3話
村から歩き出して1時間。
幸いにも魔物にはまだ出会っていない。
魔物に遭遇した瞬間死ぬ。
レベルが違いすぎる。
ここまで魔物に出会っていないのはなぜか。
ゲームの設定と同じと考えると、まだフラグが立っていないのだと思う。
そもそもマップ外エリアなので遭遇しないのかな。
まだ魔王復活してないし。
アウロの村が襲われたのは……。
強制イベントなんじゃないかな。
わかんないけど。
魔王城の中に間違って入るようなことがなければ魔物に殺される心配はない。
森の中には魔物は出てこないと……。
勝手に信じている。
信じていた。
普通に魔物に遭遇した。
終わったわ。
まだ距離はあるけど……。
なんか「グオォ」みたいな声で唸ってる。
狼みたいな見た目だ。
奇跡的にまだばれてない。
前しか見てないのかな?
全然回り見てないけど。
……。
身を潜めて、なんとかやりすごしたアウロ。
その場で座り込む。
はい。もうおしまいです。
次は絶対助かりません。
今回は奇跡です。
そもそも、なんでレベル1相当の人間が最終エリアに生息する魔物から逃げてるの?
おかしいよね?絶対。
もうやだ。帰りたい。
帰る場所ないけど。
帰れたらアイス食べたい。
この世界アイスあるのかな。
その後、暗くなるまでその場で待機していたアウロ。
夜になったので、身を潜めていたアウロは再び行動を開始する。
暗闇の中、休まず歩き続ける。
道があっているかは知らない。
でも魔物いたしエリア外からは正規のマップに入ったのかな。
目的地は魔王城のまわりを囲う森の中にある隠しエリア、ぴよぽんの里。
もうここしか生き残れる場所がない。
本当にない。
絶望的にない。
一応、魔王城の中にチェックポイントがあった気もするが魔王場に入ったら死ぬ。
間違いなく死ぬ。
せめて、隠しエリアでレベル上げするしかない。
それでも死にそうだけど。
あとはずっと隠れて暮らして勇者が魔王倒すのを待つとかかなぁ。
歩いている途中5回くらい魔物に遭遇した。
なんと、奇跡的にすべてやり過ごした。
もしかしたらアウロのレベルが弱すぎて認識されていないのかもしれない。
この世界に来て初めて神に感謝してます。
ありがとう。
次はこんな状態で異世界に送らないでください。
それにしても、狼みたいな魔物の視野狭すぎないかな。
ここ最終エリアだよね?
……魔法が効かないとか、物理攻撃特化とかなんかの能力が強いに違いない。

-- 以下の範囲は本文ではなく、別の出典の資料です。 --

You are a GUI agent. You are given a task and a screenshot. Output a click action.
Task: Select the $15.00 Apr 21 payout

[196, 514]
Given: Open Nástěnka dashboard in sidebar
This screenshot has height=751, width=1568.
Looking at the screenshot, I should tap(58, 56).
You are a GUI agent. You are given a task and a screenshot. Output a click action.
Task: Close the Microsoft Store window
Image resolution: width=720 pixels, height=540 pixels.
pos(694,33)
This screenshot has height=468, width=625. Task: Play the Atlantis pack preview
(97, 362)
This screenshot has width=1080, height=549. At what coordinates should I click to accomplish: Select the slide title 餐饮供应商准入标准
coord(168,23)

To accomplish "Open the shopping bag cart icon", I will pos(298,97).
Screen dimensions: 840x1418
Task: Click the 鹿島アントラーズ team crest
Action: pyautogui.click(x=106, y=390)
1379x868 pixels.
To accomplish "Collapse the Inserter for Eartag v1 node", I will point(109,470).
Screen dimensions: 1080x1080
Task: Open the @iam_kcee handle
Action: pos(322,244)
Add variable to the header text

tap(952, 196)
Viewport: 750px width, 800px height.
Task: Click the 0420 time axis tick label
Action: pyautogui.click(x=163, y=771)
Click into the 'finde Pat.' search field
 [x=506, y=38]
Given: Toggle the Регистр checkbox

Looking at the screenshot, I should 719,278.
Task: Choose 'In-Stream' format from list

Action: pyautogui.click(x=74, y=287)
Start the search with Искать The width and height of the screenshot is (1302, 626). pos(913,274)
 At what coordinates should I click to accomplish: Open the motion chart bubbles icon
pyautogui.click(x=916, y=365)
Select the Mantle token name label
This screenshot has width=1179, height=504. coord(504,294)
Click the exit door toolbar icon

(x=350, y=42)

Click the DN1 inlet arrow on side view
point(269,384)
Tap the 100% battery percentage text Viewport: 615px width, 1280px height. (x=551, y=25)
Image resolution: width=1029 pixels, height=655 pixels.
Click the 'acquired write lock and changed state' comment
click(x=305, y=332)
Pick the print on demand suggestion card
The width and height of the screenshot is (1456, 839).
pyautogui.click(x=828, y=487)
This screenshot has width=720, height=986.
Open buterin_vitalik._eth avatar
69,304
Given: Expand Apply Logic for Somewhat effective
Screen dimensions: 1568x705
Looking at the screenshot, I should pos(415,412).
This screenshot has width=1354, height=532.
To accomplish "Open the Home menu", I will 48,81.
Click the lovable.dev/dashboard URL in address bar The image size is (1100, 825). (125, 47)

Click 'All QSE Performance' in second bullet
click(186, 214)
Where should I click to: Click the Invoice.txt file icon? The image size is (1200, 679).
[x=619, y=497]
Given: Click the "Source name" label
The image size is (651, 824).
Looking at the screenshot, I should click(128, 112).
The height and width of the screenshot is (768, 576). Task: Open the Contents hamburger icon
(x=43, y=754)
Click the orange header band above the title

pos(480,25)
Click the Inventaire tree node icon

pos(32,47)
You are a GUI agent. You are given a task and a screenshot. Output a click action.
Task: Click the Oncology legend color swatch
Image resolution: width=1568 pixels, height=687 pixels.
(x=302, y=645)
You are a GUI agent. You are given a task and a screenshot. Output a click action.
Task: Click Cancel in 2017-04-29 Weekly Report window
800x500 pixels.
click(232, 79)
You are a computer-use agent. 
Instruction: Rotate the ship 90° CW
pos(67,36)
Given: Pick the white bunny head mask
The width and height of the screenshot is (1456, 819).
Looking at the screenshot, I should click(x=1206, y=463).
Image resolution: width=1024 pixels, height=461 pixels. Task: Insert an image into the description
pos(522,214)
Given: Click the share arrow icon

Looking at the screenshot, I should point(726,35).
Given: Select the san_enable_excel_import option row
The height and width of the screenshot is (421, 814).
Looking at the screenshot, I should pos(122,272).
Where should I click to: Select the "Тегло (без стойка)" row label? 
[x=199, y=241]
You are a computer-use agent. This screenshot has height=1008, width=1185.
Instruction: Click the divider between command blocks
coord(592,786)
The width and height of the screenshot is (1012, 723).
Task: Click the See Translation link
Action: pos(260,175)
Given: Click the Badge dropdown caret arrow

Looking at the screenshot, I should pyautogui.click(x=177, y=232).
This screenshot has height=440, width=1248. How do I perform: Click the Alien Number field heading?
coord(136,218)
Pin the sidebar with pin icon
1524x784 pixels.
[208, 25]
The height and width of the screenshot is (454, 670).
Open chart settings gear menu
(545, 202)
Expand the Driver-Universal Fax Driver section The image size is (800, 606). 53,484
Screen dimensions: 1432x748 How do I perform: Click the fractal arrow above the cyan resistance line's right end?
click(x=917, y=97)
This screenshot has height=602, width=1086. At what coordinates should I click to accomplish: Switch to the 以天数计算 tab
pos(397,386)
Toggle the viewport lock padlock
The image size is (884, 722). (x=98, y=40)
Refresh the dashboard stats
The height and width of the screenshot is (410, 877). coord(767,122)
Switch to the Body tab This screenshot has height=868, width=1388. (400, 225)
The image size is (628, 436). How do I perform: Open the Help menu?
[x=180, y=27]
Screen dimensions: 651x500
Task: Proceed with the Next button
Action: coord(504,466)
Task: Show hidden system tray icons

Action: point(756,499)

きっと。
最初に小屋であった魔物のほうが弱かったよ絶対。
最初より生きるための難易度上がってない?
そもそも、ここまでRPG感まったくないからね。
戦う手段が無くてひたすら逃げるだけのホラーゲームじゃない?
あ、でもほんとにホラーゲームじゃなくてよかったと思う。
怖いの無理なんで。心臓弱いんで。はい。
……。
そんなこんなで、やっと魔王城付近まできた。
ここまで、とても長い道のりだった。
魔物が気づいたら殺されるという恐怖に震えながらひたすら歩き続けた。
足がとても痛い。
アウロの体は悲鳴をあげていた。
そういえば、レベルが上がったら能力値は増えるのかな?
今の所なさそうな気がする。
あったら体力をひたすらに上げたい。
歩くのしんどい。つらい。
疲労なくしたい。眠たい。
あーアイス食べたい。
死にたくない。しんどい。
アイス食べたい。
文句をブツブツ言いながら、アウロは隠しエリアの入口を探しはじめた。